I comuni

La storia del Comune

In epoca medievale i Comuni erano associazioni di uomini liberi che giuravano di difendersi reciprocamente e di obbedire a capi elettivi; spesso traevano origine dalle corporazioni di arti e mestieri. Il Comune si diffuse come forma di governo caratteristica delle città europee (Germania, Fiandre, Francia, Inghilterra) e in particolare in Italia dalla fine dell’XI secolo. Con l’età dei Comuni, la penisola italiana conobbe uno dei periodi di maggior splendore e fecondità economica e culturale. Il declino cominciò quando, a seguito di aspre lotte tra i Comuni, le cariche politiche, inizialmente limitate nel tempo, vennero conferite più volte alla stessa persona: questo processo portò in breve tempo alla formazione delle signorie.

Età dei Comuni.

Ciclo storico della penisola italiana, collocato tra l’XI e il XIII secolo, nel quale il rifiorire economico e demografico delle città favorì l’evoluzione verso forme politiche che comportavano libertà e prerogative giurisdizionali esercitate nel territorio urbano.

Al passaggio dal primo al secondo millennio in diverse regioni d’Europa si avviò una fase di generale sviluppo: la popolazione era in aumento, gli scambi commerciali si intensificavano, l’economia si rafforzava. In questo clima i centri urbani riacquistarono quel vigore che avevano perduto durante i primi secoli del Medioevo. Si ripropose allora il fenomeno dell’urbanesimo; nelle città in crescita lo sviluppo del sistema manifatturiero e commerciale modificò le basi della ricchezza e del potere politico, si formarono nuovi ceti borghesi, i contadini inurbati si trasformarono in artigiani, ma anche i nobili e gli ecclesiastici modificarono le loro attitudini economiche. Via via che le città si ingrandivano, i cittadini più facoltosi e potenti rivendicavano la libertà di governo, tollerando sempre meno l’autorità del signore feudale o quella del vescovo o quella più lontana dell’imperatore. Tale fenomeno, che portò alla nascita dei comuni, si manifestò in tutta Europa, ma in modi differenti da zona a zona, da città a città. L’area tedesca e quella dell’Italia settentrionale e centrale furono le zone del continente nelle quali si radicò maggiormente l’esperienza storica dei Comuni.
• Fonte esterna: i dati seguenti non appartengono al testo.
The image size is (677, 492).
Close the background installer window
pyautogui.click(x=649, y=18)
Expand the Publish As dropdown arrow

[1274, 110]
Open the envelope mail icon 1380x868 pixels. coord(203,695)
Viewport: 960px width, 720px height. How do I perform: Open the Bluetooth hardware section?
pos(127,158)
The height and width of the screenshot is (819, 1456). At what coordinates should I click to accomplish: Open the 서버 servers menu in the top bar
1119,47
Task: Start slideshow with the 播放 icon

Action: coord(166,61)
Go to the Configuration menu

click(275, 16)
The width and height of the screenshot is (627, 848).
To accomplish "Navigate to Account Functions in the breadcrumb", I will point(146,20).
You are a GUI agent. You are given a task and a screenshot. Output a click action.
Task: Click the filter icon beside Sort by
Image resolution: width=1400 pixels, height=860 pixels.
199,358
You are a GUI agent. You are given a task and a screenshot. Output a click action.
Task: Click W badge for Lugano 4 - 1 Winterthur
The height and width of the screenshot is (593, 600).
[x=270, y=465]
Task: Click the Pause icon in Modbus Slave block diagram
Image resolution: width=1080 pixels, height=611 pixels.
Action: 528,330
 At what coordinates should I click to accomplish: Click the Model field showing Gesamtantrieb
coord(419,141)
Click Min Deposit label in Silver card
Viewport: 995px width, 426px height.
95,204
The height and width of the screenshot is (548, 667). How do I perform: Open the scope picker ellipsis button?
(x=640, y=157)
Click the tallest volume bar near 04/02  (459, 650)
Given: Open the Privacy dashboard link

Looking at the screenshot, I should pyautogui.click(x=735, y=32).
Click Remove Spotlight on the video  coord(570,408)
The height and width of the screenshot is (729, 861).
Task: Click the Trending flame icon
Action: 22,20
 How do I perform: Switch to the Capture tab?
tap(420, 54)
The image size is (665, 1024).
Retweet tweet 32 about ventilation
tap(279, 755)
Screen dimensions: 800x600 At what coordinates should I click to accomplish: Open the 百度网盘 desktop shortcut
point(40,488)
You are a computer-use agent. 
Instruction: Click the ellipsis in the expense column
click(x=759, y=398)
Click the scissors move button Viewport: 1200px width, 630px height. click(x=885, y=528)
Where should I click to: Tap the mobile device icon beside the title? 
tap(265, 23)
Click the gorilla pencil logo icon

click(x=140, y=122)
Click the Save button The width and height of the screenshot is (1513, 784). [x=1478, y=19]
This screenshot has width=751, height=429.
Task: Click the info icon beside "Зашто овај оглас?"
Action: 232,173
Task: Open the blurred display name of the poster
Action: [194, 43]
L’organizzazione politica che si diedero i Comuni prevedeva l’elezione di rappresentanti in un consiglio della città e l’approvazione di statuti che ne regolavano la vita sociale e politica. I Comuni ereditarono a poco a poco una parte delle prerogative regie e imperiali, come il diritto di emanare leggi, di riscuotere imposte, di organizzare eserciti, di aprire mercati, di battere moneta. In Italia nei primi tempi dell’età comunale il potere supremo fu affidato a magistrati collegiali nominati dal consiglio ai quali venne attribuito l’appellativo, di ascendenza romana, di consoli: essi dichiaravano guerre, stringevano alleanze, concludevano trattati con altre città. Alla fase consolare succedette quella podestarile: il podestà era un magistrato unico, scelto perlopiù tra i forestieri, ed esercitava un ruolo di mediazione tra le differenti famiglie, o fazioni del Comune.

Nel corso del Duecento lo scontro politico ebbe un’impronta sociale, in quanto la borghesia, organizzata nelle arti e nei mestieri, rivendicava diritti prima riservati ai ceti aristocratici. Le arti assunsero un’importanza crescente a Firenze, una delle principali piazze bancarie d’Europa, fino a conseguire il controllo politico del Comune dalla metà del XIII secolo. A Milano e nelle città lombarde, cuore di un’economia artigianale molto attiva, si catalizzò lo scontro con l’autorità imperiale, rappresentata da Federico II di Svevia, imperatore dal 1220, che si concluse a favore di una lega di città libere del Nord Italia. Dalla fine del Duecento le tensioni sociali interne ai Comuni, le più articolate dimensioni economiche che coinvolgevano il rapporto città-campagna e infine l’esigenza di equilibri politici più solidi, portarono in molte città all’affermazione delle signorie.